◆ Work to complete ◆
Write out the entries below word for word, starting with the line that contains "780x470 pixels. At" and going on through the last of the entries. Leave the pictures out of your copy.

◆ Material supplied ◆
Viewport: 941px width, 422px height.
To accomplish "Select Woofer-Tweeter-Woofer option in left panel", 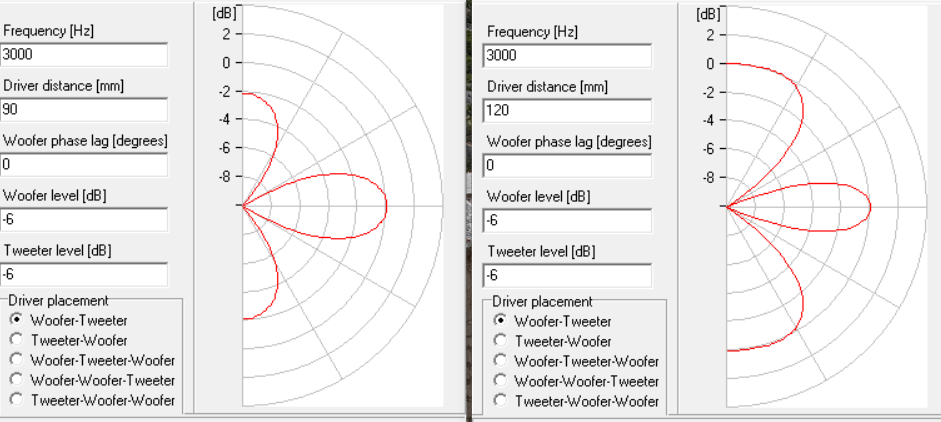I will (16, 360).
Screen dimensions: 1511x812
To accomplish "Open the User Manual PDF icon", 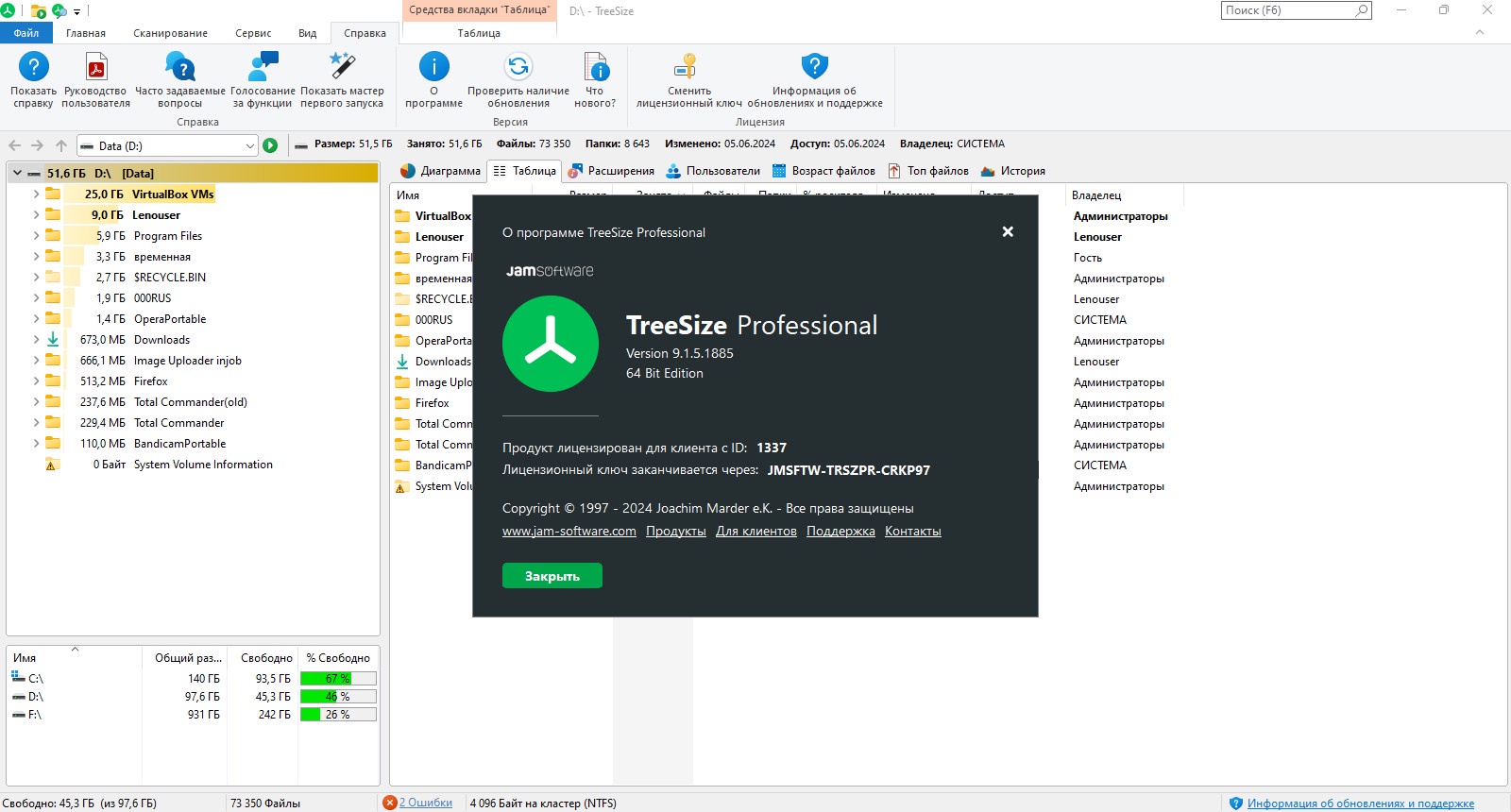I will pyautogui.click(x=96, y=67).
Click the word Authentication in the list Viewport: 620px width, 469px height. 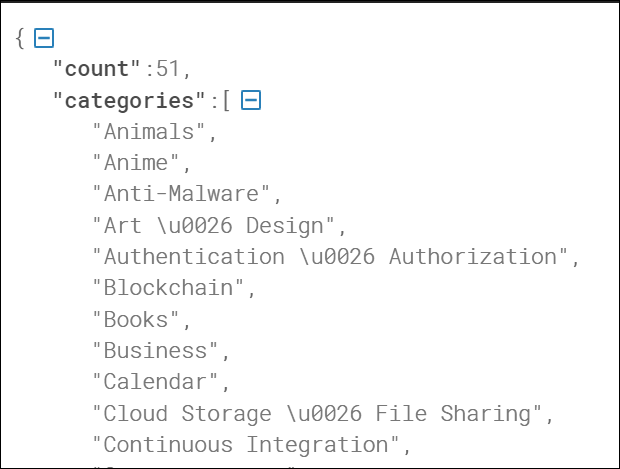(194, 256)
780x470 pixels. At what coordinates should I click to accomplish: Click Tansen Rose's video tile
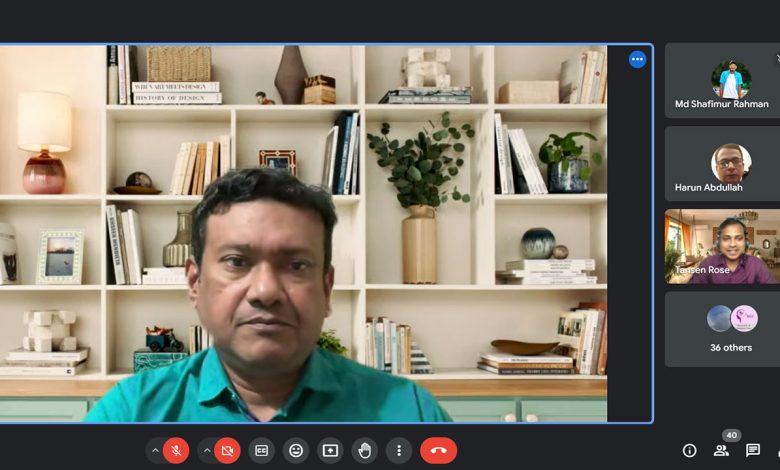(722, 247)
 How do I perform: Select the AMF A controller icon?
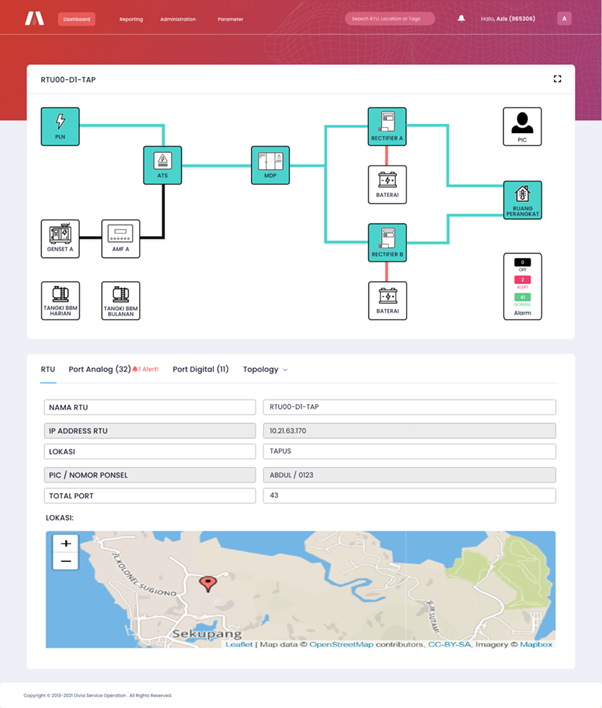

◆ Solution for this exercise ◆
780x470 pixels. At what coordinates should I click to accomplish: Click Tansen Rose's video tile
(722, 247)
 How do I perform: Select the AMF A controller icon?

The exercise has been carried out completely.